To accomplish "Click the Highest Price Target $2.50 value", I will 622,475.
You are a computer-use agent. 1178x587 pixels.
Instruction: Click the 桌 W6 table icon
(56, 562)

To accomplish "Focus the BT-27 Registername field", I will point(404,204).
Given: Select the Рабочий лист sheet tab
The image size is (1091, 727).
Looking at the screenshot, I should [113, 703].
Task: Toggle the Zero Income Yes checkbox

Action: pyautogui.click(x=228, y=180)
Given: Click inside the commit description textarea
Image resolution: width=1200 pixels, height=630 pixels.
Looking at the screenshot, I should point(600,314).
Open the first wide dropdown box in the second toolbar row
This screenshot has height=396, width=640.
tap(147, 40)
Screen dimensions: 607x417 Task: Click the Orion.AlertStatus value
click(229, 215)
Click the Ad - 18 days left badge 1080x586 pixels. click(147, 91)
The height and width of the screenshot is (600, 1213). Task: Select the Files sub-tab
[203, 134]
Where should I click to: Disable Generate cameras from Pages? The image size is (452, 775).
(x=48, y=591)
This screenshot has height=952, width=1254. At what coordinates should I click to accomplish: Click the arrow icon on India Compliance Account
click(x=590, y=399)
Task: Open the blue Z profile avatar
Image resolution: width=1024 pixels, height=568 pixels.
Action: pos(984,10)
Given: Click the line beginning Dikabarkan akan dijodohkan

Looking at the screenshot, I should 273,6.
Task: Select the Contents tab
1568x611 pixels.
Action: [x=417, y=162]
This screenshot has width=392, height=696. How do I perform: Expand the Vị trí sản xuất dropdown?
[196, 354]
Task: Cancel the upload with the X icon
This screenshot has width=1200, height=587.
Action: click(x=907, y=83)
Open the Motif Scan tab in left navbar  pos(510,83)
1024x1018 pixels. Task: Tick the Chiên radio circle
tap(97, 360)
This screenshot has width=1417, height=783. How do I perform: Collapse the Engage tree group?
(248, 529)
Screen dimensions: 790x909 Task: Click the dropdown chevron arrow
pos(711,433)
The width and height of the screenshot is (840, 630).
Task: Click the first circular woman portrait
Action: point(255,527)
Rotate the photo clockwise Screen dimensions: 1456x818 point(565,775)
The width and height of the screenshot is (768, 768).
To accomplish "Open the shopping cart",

※

» **WHAT THE TASK REQUIRES**: Set down exactly the lines that begin with the one containing "This screenshot has width=1417, height=783." and end with the last line above, and no others.

» **EXERCISE RESPONSE**:
This screenshot has width=1417, height=783. How do I perform: Collapse the Engage tree group?
(248, 529)
Screen dimensions: 790x909 Task: Click the dropdown chevron arrow
pos(711,433)
The width and height of the screenshot is (840, 630).
Task: Click the first circular woman portrait
Action: point(255,527)
Rotate the photo clockwise Screen dimensions: 1456x818 point(565,775)
The width and height of the screenshot is (768, 768).
To accomplish "Open the shopping cart",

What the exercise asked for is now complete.